Killer Mike Co-Writes Op-Ed: “Free Speech — Unless It’s Rap?”

Killer Mike Co-Writes Op-Ed: “Free Speech — Unless It’s Rap?”

Killer Mike has co-written a op-ed for CNN with University Of Richmond associate professor Erik Nielson urging the Supreme Court to hear and rule on Bell v. Itawamba County School Board. The piece is titled: “Free speech — unless it’s rap?” The case, which is being considered for the docket this year, concerns Taylor Bell, who was a Missisippi high school senior that was suspended for recording a rap song that accused two of his coaches of sexual misconduct.

“And yet after Bell appealed his punishment, arguing that his song was being misrepresented, the School Board upheld his suspension on the grounds that he had ‘threatened, harassed, and intimidated” school employees,” the two explain in the op-ed. “The School Board’s misguided decision was later upheld by the Fifth Circuit Court of Appeals in a divided opinion.”
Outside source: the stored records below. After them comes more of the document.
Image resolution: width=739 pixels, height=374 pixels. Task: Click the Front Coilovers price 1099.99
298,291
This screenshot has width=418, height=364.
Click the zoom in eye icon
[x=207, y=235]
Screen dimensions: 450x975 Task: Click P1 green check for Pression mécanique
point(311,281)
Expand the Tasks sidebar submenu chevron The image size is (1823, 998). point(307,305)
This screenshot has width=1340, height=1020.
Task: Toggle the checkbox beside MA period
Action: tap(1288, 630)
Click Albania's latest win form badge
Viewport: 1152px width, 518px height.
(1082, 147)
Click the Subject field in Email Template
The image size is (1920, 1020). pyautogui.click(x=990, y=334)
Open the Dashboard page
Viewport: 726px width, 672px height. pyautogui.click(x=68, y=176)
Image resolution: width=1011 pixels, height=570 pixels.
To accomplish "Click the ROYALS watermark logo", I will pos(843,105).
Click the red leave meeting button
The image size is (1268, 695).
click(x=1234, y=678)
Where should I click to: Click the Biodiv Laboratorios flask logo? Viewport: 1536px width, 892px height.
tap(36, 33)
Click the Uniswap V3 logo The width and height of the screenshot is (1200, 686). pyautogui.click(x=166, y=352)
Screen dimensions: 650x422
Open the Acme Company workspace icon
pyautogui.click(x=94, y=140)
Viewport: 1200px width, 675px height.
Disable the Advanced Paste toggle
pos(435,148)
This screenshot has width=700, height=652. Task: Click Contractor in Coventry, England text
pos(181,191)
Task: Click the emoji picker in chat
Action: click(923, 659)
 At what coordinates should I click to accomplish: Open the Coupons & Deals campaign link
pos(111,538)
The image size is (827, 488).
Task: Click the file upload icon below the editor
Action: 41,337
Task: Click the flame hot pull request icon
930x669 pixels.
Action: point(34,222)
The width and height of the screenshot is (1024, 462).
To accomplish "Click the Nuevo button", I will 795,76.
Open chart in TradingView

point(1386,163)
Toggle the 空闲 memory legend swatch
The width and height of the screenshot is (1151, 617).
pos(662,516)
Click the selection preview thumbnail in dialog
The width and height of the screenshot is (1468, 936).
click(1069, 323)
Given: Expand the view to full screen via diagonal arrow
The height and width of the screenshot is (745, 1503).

Killer Mike, Big Boi, T.I., and more signed an amicus brief this past December expressing support for a reruling of the case. Here’s some more from the op-ed:

Bell certainly uses this type of language in his song, at times directing it at specific individuals, but in doing so he is following a long line of platinum-selling rappers — including Ice Cube, Eminem, Nas and Jay Z — who have built careers and made millions doing the same thing.

Throughout those careers, none of their fans ever believed that Ice Cube would kill former Los Angeles Police Chief Daryl Gates, that Eminem would kill his wife, Kim, or that Nas and Jay Z would kill each other — all claims the rappers made in their songs.

Likewise, we don’t assume that Quentin Tarantino, Stephen King or Johnny Cash carry out the (sometimes extreme) violence depicted in their art — because we acknowledge it as art.

But as we have noted before, rap is often denied that respect, particularly in the criminal justice system, where amateur rappers, almost always young men of color who lack the name recognition (and bank accounts) of their professional counterparts, are routinely prosecuted for their music, either because people believe that rap should be read literally or because they just don’t like it.